In closing remarks, Permanent Forum Chair Darío José Mejía Montalvo (Colombia) said:  “We have seen first-hand what it looks like when hope assumes a vibrant colour.” Each statement, side event and activity reflected the colossal and collective work seeking to ensure the dignity of all — men, women, young people and elder persons were always in sync when they shared their experiences and desires.  Such wealth of transformative potential is available to the world if it opens up more decision-making spaces for Indigenous People while ensuring their participation, he underscored.

However, it is unacceptable that the Permanent Forum continues to hear how Indigenous leaders and human rights defenders are threatened, harassed and killed for defending their home, he declared.  Their right to self-determination and self-governance does not threaten Member States’ unity nor territorial integrity but rather serves to facilitate the full expression of their political, legal, economic, social and cultural institutions as well as those belonging to Indigenous Peoples. He also voiced his grief in hearing about Indigenous children in jails and detention centres, reminding Member States of their obligations under the Convention on the Rights of the Child. Moreover, States have the responsibility to protect the Permanent Forum’s participants from reprisals and ensure their safe return to their countries of origin.

It is also not acceptable to continue using the term “Indigenous Peoples and local communities”, he added, explaining that this formulation leads to erroneous interpretations which undermine the very status of Indigenous Peoples.  As such, the Organization’s entities and all States parties to treaties on the environment, biodiversity and the climate must cease this practice; working methods must clearly and accurately reflect Indigenous Peoples’ identities; and the Organization as a whole must undertake a consistent approach in upholding the United Nations Declaration on the Rights of Indigenous Peoples which is aligned with the Secretary-General’s Call to Action.

“The Permanent Forum is not merely a single event — the efforts made during our sessions are not simply words that are spoken and then forgotten,” he pointed out, stressing:  “The result of the Forum’s annual session takes the form of immense debates — robust debates — conclusions [and] thoughts being shared and that is our contribution to multilateralism:  to make peace, development [and] human rights a reality for and with the Indigenous Peoples of the world.”

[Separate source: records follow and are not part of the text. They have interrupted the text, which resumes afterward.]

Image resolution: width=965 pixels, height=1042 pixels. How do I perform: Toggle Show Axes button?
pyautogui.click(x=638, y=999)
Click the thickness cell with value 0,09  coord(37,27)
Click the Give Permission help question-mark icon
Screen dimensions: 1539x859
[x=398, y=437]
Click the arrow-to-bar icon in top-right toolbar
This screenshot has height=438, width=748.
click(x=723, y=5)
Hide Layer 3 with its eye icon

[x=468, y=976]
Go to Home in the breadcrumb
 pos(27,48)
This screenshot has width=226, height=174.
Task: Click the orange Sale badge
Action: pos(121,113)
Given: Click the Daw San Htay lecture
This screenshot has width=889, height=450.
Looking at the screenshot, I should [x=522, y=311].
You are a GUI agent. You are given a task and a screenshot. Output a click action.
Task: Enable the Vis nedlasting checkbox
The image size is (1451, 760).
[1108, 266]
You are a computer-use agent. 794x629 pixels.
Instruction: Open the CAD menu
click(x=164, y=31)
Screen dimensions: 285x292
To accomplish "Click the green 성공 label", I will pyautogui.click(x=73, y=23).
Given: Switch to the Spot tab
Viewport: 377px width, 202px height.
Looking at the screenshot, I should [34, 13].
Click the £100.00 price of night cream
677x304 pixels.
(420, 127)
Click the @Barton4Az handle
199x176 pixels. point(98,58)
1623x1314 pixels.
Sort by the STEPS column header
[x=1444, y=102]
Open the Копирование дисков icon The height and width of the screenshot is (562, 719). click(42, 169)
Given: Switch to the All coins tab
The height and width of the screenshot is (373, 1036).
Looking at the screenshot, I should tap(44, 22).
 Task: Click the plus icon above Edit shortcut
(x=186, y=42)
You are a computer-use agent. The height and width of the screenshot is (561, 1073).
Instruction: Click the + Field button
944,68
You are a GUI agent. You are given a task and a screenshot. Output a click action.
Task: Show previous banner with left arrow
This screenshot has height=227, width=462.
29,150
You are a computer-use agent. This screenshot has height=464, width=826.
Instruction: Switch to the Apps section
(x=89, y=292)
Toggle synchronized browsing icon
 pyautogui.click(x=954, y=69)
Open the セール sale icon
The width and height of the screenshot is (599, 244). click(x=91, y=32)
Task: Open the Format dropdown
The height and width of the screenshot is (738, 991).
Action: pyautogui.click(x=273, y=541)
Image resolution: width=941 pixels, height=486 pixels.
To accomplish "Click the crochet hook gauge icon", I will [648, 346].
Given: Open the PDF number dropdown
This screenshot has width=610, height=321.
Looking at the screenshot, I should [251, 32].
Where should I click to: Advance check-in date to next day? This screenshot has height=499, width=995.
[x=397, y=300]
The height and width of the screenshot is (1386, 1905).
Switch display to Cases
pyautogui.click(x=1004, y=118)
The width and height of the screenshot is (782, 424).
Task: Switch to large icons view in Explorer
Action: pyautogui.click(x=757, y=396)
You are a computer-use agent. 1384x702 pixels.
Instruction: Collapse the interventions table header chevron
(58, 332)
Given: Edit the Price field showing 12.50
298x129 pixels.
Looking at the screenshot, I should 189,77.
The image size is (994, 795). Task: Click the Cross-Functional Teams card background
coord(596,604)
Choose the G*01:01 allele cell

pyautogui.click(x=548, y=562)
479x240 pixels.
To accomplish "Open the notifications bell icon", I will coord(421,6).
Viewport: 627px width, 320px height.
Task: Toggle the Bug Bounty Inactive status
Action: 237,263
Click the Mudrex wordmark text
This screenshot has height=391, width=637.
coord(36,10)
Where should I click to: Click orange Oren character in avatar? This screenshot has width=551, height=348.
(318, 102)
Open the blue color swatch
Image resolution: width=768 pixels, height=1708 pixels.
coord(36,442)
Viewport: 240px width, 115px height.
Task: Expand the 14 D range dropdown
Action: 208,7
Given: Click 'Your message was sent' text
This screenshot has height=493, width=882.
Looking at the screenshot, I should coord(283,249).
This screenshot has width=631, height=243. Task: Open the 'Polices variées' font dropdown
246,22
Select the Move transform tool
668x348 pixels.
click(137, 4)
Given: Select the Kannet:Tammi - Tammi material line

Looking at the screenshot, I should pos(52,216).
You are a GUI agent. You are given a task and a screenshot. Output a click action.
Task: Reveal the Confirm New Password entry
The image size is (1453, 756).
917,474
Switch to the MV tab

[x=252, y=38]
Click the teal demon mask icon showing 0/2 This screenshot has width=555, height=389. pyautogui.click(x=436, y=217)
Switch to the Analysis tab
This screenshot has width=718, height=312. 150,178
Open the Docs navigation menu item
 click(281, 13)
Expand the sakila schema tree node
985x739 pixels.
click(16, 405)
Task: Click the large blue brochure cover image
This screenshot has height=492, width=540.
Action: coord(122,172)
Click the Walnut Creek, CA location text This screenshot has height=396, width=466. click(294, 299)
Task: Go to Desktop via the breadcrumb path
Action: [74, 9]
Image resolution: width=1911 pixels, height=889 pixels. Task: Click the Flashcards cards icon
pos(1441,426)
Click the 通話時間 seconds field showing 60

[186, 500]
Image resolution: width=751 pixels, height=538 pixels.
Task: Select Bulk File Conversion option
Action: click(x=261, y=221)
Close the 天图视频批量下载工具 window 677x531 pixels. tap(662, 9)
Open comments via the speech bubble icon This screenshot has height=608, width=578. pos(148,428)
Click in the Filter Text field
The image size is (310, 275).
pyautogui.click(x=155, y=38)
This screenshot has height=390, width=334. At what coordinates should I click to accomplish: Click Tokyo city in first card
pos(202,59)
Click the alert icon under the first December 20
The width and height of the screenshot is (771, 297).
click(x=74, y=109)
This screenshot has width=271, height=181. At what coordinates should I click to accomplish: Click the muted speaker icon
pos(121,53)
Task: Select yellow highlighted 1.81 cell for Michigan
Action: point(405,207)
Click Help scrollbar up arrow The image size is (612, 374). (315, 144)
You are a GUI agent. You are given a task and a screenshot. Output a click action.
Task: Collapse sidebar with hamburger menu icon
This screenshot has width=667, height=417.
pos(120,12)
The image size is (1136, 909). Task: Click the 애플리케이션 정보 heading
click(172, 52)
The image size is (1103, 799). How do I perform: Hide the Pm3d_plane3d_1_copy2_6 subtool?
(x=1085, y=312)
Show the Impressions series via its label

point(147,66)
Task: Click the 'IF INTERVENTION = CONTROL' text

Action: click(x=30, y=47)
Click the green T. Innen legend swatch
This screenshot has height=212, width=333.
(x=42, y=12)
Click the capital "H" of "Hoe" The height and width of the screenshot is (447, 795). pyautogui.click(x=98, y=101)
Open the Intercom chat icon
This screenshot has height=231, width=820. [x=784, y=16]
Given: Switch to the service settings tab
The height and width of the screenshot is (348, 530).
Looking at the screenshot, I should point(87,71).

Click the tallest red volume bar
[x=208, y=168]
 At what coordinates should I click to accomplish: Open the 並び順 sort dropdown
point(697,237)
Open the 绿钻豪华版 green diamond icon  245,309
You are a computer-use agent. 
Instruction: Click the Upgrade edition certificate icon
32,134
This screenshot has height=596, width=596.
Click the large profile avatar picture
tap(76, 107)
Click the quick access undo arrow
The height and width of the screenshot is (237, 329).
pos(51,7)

Darío Iza Pilaquinga, President of the Governing Council of the Kitu Kara People, read a poem to the Permanent Forum, stating that he brought with him the trees and rivers, ancestors and grandparents, the spirit of the jungle and the energy of the mountains.  “Do you see them?  Do you feel them?  They are all in this room,” he observed.  He also said he came with the “creak of ancient trees” and his own “painful blood” from rivers thick with mercury and arsenic.  “My blood contains death from the Amazon region,” he stressed, expressing hope that, tomorrow, children will rise and find their waters cleaned of death and pain.  

He also said he brought the notes and songs of persecuted birds, who seem to be “mere tenants in a world of owners”.  Today, a mountain disappears — forests and rivers will follow.  Stressing that he stands alongside the Earth, which continues to be sacrificed, he said that, today, he will “dance the dance of resistance”.  His people are the mountains, lakes, deserts, swamps, forests, rivers and reservoirs, he underscored.  “We inhabit the trees, we walk through jaguars, and we are the song of the hummingbird,” he said, adding:  “We care for each other and build, holding up the world so it doesn’t fall into capitalism’s abyss.”

The Permanent Forum also approved the report of its twenty-second session (document E/CN.19/2023/L.2), which will be finalized by the Rapporteur with the support of the Secretariat.


The 8th-12th Meetings were not covered.

For information media. Not an official record.